Pesantren Ash-Shufi beralamat di Jl. Trisula, Dusun Gogourung, Desa
Dawuhan, Kecamatan Kademangan, Kabupaten Blitar. Jaraknya dari Kota Blitar
lumayan jauh, sekitar 10 kilometer ke arah selatan. Dengan ketinggian tempat di
atas 260 meter (dpl) dan perbukitan hijau di sampingnya, Pesantren Ash-Shufi
memiliki kelembapan udara yang tinggi dan berhawa sejuk. Bahkan badan saya
sempat menggigil kedinginan selama dua hari saat pertama kali tiba di sini. Mungkin
karena saya belum terbiasa dengan udara dingin. Atau kemungkinan besar karena
saya belum punya kekasih, sehingga kesulitan menemukan tempat bersandar yang berfungsi
sekaligus sebagai penghangat badan.
Akan tetapi, sesungguhnya, bukan soal cuaca yang membuat puasa kali ini terasa
berbeda dari tahun-tahun sebelumnya, melainkan soal lingkungan dan partner baru.

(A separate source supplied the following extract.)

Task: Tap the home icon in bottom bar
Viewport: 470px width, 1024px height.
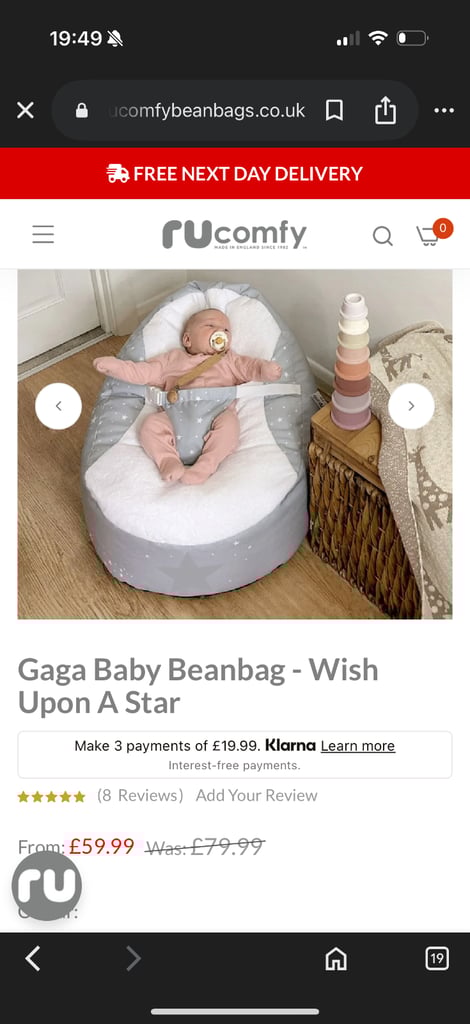Action: tap(336, 959)
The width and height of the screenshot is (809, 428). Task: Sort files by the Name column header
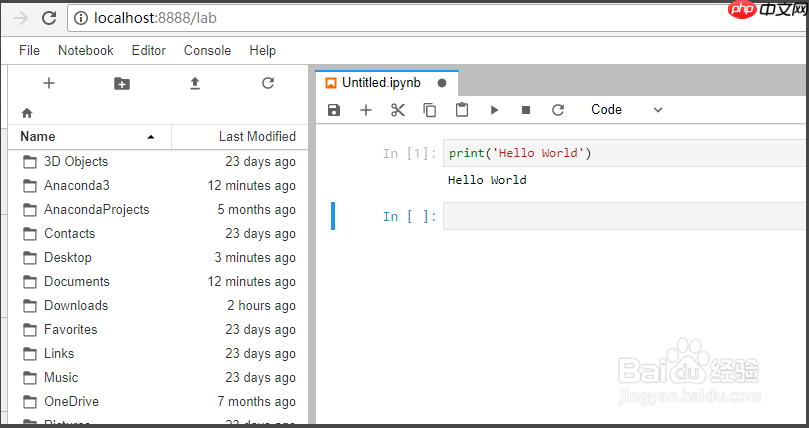tap(38, 137)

Yang saya maksud partner baru di sini adalah wanita-wanita cantik yang juga
direkrut sebagai tenaga pengajar di MTs Ash-Shufi.

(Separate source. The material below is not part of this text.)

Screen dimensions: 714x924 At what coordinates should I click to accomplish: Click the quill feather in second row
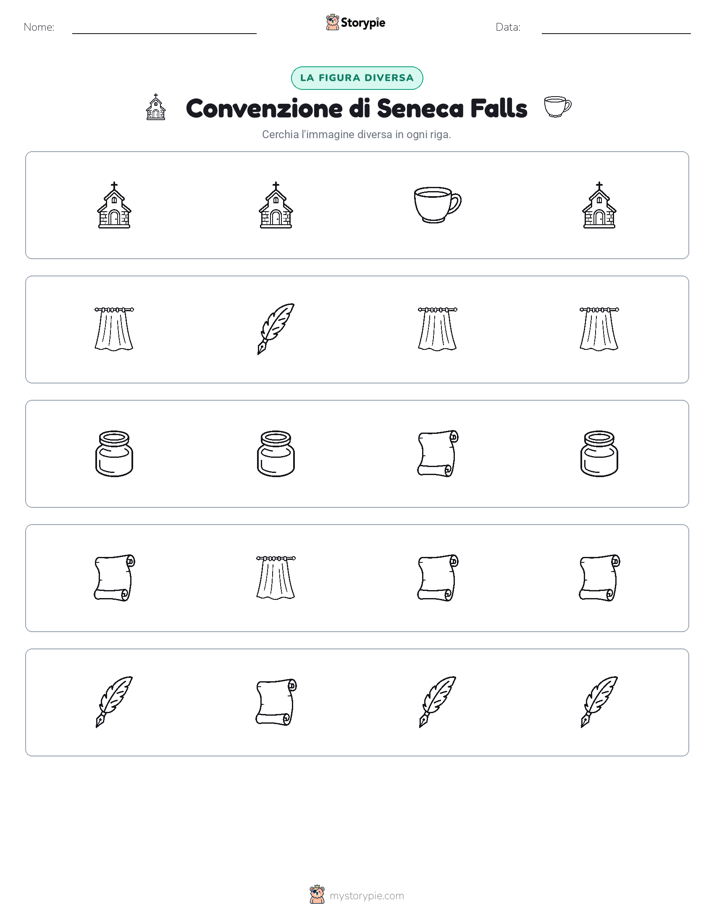coord(276,329)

Mereka rata-rata menempuh pendidikan formal di kampus atau perguruan tinggi,
dan bukan santriwati tulen yang bertahun-tahun bermukim di pesantren. Meski
begitu, tingkah laku mereka sangat islami. Hal itu terlihat dari, misalnya,
gaya mereka mengenakan busana dan profesionalismenya saat berkomunikasi dengan
lawan jenis.
Saya sangat sering berpapasan dengan mereka; saat menyiapkan menu buka
puasa, makan di dapur, piket di kantor, sampai di beranda musala sebelum/sesudah
salat berjemaah. Bahkan pernah suatu ketika ada yang mengetuk
pintu kamar saya saat waktu azan telah tiba, sementara saya masih tertidur
karena kecapaian.
Tentu saja, bagi mereka itu hal yang biasa, sehingga mereka bisa
menjalaninya dengan enjoy. Tapi bagi saya, yang belasan tahun tidak
pernah berinteraksi langsung dengan kaum hawa, semua itu pada awalnya terasa canggung
dan kurang nyaman.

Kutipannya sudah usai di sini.